Thankfully, most of my own experiences with playing jazz professionally have been happy ones, but cliques exist, and attitudes of exclusion, sadly, perpetuate within this scene as much as anywhere else.
I wonder if the attitude is somewhat founded in the inherent difficulty of jazz. It is hardly contentious to state that playing jazz to a high level is challenging on any instrument. Not only does the player have to have a strong grasp of technique and theory, but the confidence and knowledge of improvisation; the old adage of knowing the rules well enough to break them. Why, a young student asks me, is jazz improvisation not random?
The inherent difficulty perhaps breeds an attitude of entitlement: I earned the right to play jazz because I developed the ability to do so. Though there is some perverse logic in this, pride has not place in art, and this should be resisted. Indeed, the very best jazz experiences I have had have come from playing with other musicians who, while being exceptionally talented, are humble, gracious, and simple nice.
When I was writing Broken Time Drumming, I was fortunate enough to consult with John Riley, jazz drummer and author of the seminal Art of Bob Drumming and Beyond Bop Drumming books.
John was welcoming and enthusiastic in his consultation, yet something he said has stayed with me.
Broken Time Drumming is analytic in nature.
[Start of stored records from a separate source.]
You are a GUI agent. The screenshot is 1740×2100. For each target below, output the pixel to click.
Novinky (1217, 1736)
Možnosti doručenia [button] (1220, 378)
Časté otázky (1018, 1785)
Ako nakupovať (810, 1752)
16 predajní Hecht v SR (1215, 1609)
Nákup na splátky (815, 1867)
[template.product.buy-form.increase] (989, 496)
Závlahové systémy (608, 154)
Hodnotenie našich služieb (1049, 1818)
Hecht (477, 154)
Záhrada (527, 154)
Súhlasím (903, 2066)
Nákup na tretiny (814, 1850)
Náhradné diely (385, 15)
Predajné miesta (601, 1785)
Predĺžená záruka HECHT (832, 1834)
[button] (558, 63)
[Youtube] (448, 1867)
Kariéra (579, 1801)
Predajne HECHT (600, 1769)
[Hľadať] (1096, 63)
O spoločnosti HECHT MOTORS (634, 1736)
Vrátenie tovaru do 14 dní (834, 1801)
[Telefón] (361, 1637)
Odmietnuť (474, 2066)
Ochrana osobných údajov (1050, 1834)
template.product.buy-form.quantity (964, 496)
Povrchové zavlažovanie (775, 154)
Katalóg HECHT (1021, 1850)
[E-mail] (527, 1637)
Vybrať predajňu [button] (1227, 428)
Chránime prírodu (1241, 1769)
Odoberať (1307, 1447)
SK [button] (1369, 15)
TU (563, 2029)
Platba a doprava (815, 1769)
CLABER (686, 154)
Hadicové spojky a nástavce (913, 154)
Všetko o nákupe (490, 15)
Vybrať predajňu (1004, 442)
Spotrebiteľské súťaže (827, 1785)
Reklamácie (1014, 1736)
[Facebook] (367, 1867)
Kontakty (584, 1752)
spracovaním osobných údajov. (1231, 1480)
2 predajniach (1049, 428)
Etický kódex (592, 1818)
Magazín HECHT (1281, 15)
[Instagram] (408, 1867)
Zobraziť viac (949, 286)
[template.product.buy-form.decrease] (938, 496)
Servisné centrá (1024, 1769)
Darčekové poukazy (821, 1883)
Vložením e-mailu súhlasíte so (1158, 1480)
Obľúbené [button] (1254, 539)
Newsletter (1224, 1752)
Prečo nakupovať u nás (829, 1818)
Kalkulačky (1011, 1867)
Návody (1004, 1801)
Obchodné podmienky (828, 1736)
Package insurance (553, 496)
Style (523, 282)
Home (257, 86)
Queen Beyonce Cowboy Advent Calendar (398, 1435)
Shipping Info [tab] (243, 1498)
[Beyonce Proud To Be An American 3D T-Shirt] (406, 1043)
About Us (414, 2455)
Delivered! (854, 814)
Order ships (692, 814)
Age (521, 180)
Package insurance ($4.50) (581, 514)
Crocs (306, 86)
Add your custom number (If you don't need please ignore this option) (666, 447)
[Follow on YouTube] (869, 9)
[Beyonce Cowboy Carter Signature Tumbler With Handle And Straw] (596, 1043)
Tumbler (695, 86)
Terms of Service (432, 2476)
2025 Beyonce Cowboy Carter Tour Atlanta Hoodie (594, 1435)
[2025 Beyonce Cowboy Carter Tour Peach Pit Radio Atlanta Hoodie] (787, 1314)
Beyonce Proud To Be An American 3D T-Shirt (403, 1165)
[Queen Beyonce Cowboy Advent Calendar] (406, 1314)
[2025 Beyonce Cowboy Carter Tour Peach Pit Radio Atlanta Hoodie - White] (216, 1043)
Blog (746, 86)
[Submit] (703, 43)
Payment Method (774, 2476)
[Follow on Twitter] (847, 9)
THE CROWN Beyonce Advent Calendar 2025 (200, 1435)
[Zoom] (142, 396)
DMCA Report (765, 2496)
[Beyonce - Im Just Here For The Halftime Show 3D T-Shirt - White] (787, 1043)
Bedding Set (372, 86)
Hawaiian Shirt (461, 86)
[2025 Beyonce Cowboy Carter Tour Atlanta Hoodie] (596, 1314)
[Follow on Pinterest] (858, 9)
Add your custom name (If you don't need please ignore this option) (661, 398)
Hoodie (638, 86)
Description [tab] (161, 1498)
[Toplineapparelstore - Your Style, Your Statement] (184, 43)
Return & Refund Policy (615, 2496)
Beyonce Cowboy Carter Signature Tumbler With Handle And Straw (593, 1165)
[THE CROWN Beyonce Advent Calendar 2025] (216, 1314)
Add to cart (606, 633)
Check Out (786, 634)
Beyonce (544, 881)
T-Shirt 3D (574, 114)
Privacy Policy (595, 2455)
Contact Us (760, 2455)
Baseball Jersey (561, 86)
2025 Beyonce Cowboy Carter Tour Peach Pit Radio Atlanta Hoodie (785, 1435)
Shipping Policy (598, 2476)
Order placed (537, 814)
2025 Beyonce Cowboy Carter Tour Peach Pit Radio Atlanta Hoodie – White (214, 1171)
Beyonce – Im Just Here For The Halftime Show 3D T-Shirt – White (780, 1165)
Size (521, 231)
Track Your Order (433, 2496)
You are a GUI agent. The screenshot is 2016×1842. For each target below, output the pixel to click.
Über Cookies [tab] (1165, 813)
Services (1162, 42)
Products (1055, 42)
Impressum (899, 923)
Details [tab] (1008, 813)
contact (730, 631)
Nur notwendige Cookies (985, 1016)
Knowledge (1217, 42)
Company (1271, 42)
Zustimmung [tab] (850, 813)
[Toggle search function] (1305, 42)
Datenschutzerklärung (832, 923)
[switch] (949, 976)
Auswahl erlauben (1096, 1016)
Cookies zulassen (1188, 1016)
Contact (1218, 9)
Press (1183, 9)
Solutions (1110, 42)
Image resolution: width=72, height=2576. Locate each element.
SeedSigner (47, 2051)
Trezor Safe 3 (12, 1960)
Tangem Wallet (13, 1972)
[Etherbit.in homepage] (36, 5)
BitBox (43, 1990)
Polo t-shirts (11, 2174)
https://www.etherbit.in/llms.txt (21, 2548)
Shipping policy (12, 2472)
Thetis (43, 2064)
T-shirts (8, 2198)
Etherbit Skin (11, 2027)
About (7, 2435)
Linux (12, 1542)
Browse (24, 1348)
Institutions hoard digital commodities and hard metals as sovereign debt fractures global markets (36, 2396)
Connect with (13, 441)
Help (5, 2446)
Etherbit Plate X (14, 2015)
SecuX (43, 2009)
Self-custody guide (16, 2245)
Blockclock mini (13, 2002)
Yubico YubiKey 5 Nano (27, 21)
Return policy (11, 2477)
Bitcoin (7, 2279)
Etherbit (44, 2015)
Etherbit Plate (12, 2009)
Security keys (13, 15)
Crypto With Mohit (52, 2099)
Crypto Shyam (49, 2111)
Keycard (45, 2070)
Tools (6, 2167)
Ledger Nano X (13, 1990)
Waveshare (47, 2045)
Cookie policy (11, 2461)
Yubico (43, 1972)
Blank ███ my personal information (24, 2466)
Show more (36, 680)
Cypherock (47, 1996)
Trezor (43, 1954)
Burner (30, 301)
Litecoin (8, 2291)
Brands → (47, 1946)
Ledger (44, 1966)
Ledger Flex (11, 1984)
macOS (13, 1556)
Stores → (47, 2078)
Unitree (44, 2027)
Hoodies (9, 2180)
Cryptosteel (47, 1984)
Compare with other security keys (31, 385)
It explores concepts and themes which are
really quite deep and complex. I am myself quite analytical in nature, and the act of studying the material and developing my own concepts was not only incredibly rewarding and interesting, but helped me to understand it better for my own playing.
John was not so keen on this approach, and repeatedly told me that he didn't believe many of the great jazz drummers conceptualised their playing in this way. My response was to say of course they didn't. This is how I am conceptualising it, which is the very purpose of the book. It would surprise me very much if Jack DeJohnette were to read my book and state that the way I explain the concepts were the same as how he would explain them. I am not Jack DeJohnette, and he is not me.
The issue here is that jazz has become something of an enigma, steeped in mysticism. Improvisation is sometimes described as being almost spiritual in nature (Jack DeJohnette himself often describes his own approach in spiritual terms), and the same is true of jazz harmony (which is itself extremely complex). We want to say that the true expressiveness of jazz should come naturally, and that we cannot prescribe ways to do it, we just have to feel it. In reality, this approach is useless in terms of its educational value, and harks back to the problem of elitism. In essence, this is saying that you can't learn jazz, you either feel it or you don't. To this, I say nonsense. My book, for instance, tackles a very expressive and improvisational topic in a very analytical way because this is how I learn. That does not then mean that my playing and performance is not expressive, but that I have equipped myself with the relevant tools to better learn and understand.
Ultimately, a student should never hear just feel it from a teacher. That teacher would not be doing their job. Things are easy to feel when you have been doing it for a decade. When you are just starting out, it's as useless as an eagle telling a penguin to just flap their wings.